Humainement, ma mère m’a appris à faire confiance et à m’accrocher, quelles que soient les difficultés. Elle aurait pu refaire sa vie avec un autre homme, se remarier – cela lui avait été suggéré par des amis et des proches à maintes reprises… ! Mais elle a choisi et préféré consacrer totalement sa vie à élever ses 7 enfants. Courageuse, confiante, travailleuse, elle nous a appris à être solidaires entre nous et à ne pas baisser les bras devant les difficultés de la vie. Je l’ai vue triste et malheureuse quand il y avait des conflits entre nous, ses enfants.

Sa foi, son sourire et sa joie ont fait naître et affermir l’espérance et l’optimisme en moi.
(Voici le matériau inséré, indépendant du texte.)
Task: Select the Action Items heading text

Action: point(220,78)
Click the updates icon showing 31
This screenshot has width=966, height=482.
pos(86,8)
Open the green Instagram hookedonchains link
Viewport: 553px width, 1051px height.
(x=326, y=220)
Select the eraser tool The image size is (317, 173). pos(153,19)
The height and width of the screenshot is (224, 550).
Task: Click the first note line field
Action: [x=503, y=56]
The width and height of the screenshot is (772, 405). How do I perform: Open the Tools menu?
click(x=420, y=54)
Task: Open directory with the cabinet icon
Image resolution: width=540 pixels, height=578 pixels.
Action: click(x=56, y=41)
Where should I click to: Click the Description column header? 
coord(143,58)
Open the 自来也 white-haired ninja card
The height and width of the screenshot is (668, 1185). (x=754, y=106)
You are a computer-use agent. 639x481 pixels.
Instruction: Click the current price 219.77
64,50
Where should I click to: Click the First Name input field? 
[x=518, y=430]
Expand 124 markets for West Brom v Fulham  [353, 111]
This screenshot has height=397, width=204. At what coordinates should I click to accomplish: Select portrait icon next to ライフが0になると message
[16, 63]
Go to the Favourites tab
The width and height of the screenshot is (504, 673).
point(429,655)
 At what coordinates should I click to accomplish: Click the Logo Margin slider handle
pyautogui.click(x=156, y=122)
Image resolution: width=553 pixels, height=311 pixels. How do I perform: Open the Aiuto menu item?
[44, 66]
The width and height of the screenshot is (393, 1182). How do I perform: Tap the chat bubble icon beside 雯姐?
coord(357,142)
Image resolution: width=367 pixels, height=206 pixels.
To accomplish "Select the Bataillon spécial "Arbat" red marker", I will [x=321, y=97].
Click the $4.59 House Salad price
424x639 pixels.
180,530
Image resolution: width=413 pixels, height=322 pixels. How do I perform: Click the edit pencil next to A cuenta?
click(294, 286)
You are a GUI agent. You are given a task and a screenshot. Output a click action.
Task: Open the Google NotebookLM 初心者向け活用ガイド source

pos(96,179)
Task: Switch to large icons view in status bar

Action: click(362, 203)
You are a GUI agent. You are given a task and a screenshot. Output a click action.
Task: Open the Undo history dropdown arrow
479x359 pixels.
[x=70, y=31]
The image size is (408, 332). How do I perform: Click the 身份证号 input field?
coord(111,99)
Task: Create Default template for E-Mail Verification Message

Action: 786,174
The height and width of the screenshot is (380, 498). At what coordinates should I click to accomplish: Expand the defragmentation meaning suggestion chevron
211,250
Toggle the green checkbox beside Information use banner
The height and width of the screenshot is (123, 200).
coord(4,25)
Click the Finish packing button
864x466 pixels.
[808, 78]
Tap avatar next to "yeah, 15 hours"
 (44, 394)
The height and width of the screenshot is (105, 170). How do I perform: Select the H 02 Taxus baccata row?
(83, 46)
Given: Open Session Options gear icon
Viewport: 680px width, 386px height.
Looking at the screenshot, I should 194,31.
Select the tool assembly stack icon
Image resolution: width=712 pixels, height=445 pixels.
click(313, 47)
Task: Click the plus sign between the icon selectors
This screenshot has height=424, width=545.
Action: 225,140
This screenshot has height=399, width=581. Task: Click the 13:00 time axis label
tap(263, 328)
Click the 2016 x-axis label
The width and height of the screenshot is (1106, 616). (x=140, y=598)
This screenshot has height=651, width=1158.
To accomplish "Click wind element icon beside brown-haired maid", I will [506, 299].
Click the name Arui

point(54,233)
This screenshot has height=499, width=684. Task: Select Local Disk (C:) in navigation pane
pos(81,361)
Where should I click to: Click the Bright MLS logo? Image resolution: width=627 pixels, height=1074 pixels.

Grâce à elle, j’ai appris que le Seigneur est Providence, un Dieu qui veille et prend soin de nous au quotidien. J’ai rarement vu pleurer ma mère, sauf quand je lui ai annoncé que j’allais au séminaire pour devenir prêtre ! Celle qui nous réunissait chaque soir pour prier en famille, qui nous invitait à prier pour les vocations, a été touchée dans ses tripes par ce qu’elle vivait comme une séparation qu’elle a vécue comme un deuxième un abandon !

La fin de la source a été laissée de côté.